→ **Work request**: Show each line from the records below in which the word "Öffnungszeiten" occurs.

*** Opening Data in this exercise ***

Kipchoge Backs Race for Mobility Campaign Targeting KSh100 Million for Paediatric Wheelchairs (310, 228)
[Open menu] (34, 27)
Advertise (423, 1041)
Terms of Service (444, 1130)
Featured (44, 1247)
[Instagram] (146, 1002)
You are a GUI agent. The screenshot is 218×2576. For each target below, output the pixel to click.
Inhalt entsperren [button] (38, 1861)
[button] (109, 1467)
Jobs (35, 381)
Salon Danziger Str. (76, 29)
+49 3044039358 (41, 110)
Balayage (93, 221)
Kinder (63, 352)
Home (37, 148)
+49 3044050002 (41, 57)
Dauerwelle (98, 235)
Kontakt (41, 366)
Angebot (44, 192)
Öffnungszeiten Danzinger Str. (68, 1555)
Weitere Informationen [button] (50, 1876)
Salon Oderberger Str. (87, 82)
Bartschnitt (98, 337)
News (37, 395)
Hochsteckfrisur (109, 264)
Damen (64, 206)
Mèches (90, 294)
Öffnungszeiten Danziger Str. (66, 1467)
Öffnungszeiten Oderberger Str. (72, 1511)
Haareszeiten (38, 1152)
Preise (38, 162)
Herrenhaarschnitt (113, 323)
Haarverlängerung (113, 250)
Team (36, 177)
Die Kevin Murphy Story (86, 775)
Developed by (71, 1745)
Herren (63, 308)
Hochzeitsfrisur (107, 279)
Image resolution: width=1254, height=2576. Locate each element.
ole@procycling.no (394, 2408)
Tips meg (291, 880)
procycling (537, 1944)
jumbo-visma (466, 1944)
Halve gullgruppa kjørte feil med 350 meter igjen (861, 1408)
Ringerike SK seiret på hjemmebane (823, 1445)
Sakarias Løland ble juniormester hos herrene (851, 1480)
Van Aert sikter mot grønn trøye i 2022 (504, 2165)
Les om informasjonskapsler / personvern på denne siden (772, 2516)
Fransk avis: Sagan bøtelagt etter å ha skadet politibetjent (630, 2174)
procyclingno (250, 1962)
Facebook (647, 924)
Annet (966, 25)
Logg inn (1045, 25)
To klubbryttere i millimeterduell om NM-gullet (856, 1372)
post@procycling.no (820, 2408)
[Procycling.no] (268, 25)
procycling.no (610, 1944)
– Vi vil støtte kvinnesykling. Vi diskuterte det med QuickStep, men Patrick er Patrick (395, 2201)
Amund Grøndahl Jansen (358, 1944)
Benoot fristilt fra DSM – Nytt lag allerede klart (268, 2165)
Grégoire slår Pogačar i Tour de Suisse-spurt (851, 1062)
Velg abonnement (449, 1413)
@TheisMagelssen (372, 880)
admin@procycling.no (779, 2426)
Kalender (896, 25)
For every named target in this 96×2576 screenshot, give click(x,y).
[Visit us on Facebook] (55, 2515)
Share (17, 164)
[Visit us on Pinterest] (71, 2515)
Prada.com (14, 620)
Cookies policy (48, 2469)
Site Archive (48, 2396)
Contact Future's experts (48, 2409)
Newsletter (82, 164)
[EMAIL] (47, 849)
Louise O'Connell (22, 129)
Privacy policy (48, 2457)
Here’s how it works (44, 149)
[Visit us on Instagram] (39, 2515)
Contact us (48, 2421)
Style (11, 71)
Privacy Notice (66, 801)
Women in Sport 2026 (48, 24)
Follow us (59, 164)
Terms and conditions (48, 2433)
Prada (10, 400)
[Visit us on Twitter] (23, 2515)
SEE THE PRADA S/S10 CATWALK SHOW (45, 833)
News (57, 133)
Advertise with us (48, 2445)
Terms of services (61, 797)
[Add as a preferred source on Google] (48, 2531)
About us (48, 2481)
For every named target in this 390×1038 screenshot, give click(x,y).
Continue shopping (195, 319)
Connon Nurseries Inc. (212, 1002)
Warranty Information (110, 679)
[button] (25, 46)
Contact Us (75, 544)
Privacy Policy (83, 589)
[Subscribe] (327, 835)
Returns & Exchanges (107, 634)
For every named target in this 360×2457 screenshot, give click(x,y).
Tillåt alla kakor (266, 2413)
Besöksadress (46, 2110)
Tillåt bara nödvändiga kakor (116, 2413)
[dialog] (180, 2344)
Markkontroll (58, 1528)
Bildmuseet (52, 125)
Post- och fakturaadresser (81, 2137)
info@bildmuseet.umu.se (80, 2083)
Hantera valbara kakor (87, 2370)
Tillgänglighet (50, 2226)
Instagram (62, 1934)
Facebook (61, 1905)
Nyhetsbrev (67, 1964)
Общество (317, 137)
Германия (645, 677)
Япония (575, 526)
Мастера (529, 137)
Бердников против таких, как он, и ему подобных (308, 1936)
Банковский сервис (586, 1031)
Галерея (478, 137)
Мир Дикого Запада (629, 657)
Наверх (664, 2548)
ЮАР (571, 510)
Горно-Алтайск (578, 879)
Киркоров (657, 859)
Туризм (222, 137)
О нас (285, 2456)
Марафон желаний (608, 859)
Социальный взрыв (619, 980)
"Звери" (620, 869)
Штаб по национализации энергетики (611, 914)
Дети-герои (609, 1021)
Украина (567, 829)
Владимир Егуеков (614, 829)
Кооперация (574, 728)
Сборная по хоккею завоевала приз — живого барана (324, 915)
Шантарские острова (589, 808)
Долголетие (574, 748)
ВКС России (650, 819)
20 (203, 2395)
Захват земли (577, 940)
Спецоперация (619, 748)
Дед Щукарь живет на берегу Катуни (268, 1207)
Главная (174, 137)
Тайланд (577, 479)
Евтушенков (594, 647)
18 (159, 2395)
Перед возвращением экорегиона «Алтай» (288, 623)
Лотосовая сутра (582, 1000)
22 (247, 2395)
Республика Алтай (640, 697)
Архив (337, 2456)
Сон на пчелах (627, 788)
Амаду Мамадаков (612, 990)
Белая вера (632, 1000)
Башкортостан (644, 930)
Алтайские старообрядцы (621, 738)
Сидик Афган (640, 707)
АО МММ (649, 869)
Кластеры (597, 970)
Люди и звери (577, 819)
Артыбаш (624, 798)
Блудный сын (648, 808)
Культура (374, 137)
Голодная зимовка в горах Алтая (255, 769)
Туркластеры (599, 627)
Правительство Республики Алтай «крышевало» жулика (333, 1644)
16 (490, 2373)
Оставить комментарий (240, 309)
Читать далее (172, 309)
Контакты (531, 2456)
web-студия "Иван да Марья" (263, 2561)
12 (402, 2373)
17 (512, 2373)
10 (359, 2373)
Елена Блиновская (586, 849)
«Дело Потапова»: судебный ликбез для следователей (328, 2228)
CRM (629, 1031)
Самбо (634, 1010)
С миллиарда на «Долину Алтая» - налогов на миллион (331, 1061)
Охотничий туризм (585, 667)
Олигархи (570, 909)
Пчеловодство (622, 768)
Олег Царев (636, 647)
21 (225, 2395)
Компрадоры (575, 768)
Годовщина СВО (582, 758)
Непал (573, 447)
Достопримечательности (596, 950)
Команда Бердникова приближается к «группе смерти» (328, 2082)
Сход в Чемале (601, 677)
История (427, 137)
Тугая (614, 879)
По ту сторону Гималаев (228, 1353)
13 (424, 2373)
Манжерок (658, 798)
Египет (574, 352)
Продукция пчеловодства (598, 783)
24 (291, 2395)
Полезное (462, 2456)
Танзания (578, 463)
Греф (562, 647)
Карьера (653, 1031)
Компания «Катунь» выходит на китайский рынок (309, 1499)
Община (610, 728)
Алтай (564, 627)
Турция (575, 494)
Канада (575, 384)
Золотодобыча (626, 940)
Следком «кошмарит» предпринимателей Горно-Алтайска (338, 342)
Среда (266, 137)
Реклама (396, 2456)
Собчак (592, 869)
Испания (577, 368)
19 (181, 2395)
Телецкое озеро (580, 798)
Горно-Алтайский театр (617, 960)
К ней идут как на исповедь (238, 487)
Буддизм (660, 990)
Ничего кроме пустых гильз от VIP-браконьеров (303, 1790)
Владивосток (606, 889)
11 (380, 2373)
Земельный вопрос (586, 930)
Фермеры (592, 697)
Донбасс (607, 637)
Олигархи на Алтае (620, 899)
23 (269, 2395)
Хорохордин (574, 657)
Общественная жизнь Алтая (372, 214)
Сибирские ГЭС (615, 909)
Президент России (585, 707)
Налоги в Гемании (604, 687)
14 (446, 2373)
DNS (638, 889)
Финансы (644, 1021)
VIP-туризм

*** Closing Data in this exercise ***

→ **Expected output**:
Öffnungszeiten Danzinger Str. (68, 1555)
Öffnungszeiten Danziger Str. (66, 1467)
Öffnungszeiten Oderberger Str. (72, 1511)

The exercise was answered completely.